GIVEN RECORDS section start

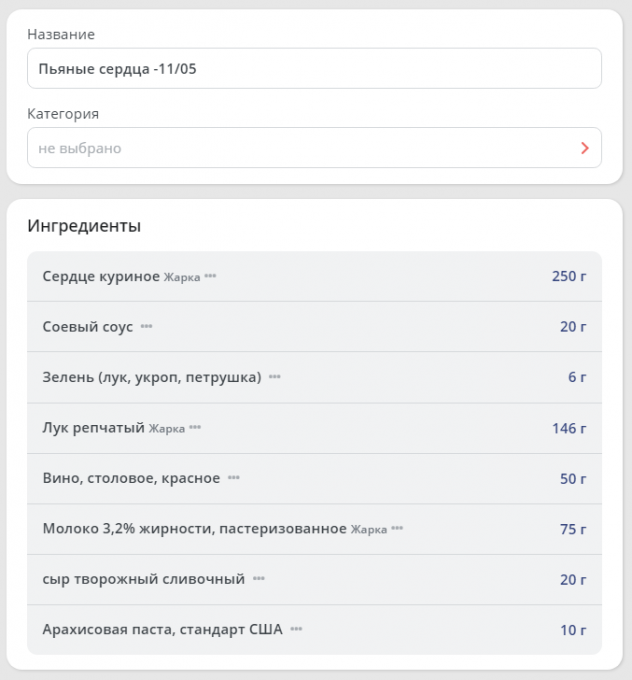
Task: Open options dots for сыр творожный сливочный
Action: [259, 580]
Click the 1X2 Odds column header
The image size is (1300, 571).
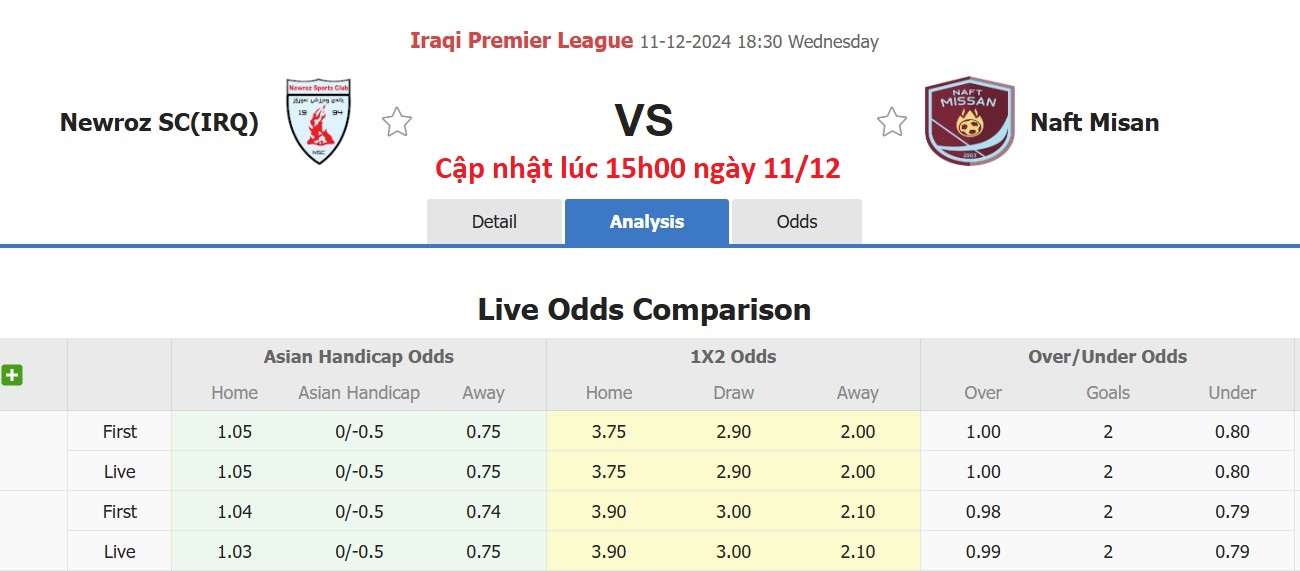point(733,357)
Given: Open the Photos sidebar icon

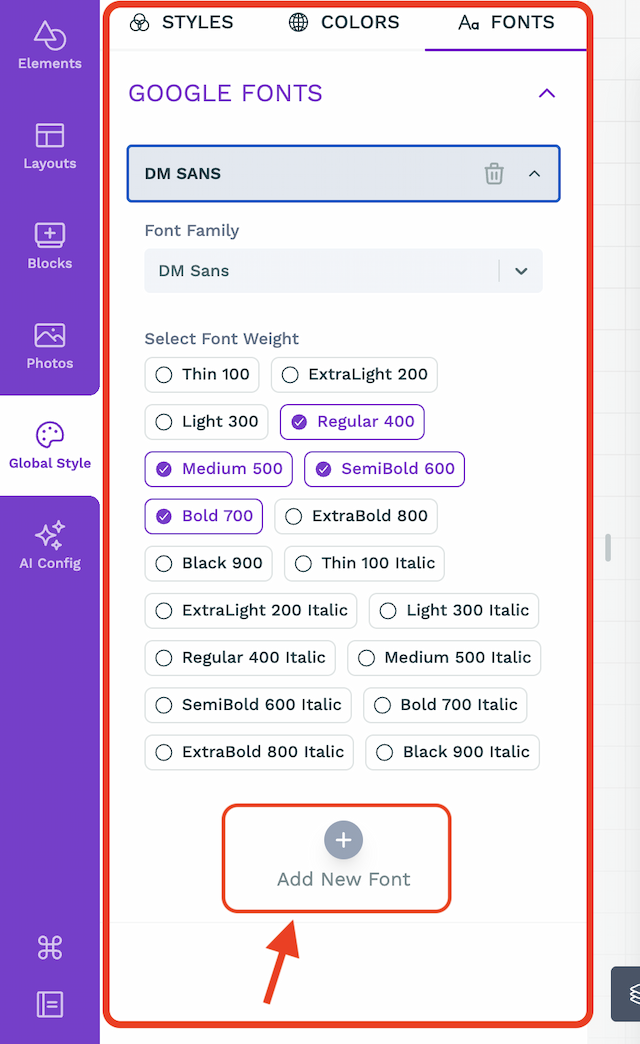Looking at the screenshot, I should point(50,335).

GIVEN RECORDS section end

→ AIM OF THE EXERCISE
An exact copy of the lines from the one with "Click the 1X2 Odds column header" through the end of the entries above, both included, is the whole answer. It contains no pictures.

→ ANSWER SECTION
Click the 1X2 Odds column header
The image size is (1300, 571).
point(733,357)
Given: Open the Photos sidebar icon

Looking at the screenshot, I should point(50,335).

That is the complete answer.